異変に気付いた重臣たちが部屋に飛び込むのと、王がメルキオレとリディアに子どもが授からないよう呪詛をかけたのは、ほぼ同時。
王はその場で息を引き取り、呪いは解除不可能となった。
ひとまず王位はメルキオレが継承するものの、アレシュを治療しなければ、王家の血はそこで絶える。
亡き王の狂った高笑いが聞こえるようだ。
メルキオレは婚約者だったリディアと、戴冠と同時に結婚し、アレシュを養子とした。
そうするしかなかった。
アレシュは数日に一度の魔眼暴走の後、半日程度は死んだように気絶する。
そのすきに背中の黒鱗を一部剥ぎ取り、特殊な耐熱の管を通した。
管は厚い壁を通って隣の部屋まで通じ、そこで医師が管から抜き取った血で医療研究をする。
そんな日々が始まった。
医療研究は一向にはかどらず、周囲を失望させたが、何より困ったのは、アレシュの食事だった。
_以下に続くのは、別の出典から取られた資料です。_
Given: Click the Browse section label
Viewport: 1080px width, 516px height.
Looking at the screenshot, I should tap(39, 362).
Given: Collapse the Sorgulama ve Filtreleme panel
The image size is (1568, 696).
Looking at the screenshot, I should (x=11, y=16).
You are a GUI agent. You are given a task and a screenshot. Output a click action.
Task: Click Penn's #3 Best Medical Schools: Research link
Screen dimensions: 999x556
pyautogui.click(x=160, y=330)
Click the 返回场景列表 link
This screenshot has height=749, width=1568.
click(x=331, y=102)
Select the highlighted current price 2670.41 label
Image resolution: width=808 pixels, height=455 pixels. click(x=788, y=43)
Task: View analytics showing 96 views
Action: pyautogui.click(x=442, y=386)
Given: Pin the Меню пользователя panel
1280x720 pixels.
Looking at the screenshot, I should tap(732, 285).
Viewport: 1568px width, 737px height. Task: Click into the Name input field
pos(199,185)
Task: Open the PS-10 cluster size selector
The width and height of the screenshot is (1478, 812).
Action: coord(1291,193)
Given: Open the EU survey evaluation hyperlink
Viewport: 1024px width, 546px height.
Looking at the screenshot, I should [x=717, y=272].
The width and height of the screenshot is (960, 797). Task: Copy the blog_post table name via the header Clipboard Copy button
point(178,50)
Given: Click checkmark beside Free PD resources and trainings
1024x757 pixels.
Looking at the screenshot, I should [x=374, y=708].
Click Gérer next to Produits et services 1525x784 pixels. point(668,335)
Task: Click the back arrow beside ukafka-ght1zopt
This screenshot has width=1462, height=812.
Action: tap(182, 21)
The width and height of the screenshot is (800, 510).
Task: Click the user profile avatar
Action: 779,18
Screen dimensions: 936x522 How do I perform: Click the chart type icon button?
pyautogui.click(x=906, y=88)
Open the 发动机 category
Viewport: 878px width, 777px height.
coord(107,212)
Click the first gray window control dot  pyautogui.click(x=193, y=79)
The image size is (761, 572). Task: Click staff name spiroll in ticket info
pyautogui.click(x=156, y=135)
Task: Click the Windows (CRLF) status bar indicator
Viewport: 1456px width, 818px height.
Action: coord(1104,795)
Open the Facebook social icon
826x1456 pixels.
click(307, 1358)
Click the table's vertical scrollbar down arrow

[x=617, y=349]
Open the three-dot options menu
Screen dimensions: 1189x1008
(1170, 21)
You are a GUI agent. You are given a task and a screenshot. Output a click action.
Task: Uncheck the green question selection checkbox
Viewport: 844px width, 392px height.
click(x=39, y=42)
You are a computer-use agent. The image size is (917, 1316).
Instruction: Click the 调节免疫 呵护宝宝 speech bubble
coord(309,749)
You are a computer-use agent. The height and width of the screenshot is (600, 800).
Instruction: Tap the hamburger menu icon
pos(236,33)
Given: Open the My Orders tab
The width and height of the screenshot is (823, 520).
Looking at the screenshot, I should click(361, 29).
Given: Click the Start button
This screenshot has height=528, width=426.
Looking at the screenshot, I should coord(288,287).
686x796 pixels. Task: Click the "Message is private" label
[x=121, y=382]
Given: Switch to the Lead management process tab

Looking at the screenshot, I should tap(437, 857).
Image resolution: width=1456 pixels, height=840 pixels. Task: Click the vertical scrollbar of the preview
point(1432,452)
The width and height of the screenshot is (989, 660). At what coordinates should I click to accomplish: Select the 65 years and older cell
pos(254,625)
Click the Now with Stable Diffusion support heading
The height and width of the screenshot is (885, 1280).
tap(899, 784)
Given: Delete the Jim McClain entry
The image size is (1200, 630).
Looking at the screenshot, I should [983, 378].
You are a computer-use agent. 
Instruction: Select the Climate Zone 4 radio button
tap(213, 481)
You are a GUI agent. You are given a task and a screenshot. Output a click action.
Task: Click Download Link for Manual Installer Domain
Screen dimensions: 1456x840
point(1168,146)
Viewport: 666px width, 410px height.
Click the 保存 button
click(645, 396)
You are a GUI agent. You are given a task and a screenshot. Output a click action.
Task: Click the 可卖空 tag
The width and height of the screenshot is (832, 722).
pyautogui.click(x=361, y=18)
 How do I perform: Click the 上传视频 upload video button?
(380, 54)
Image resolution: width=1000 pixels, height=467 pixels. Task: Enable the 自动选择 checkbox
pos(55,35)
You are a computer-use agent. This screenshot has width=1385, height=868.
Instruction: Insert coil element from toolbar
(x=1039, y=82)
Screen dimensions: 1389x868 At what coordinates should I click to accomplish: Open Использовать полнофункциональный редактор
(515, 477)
敷き詰められた封じ石のおかげで、業火は牢外までいかないものの、中には魔法が一切効かない。
魔法で運ぶことが出来ず、アレシュが眠っているうちに、人の手でそっと運ぶしかないが、万一起こしてしまえば、その場で焼き殺される。
当然、危険な食事運びは蛮族たちに押し付けられ、彼らの中でも押し付け合いが起きた。
そしてある日、カティヤが食事係りに選ばれたことで、全てが変わったのだ。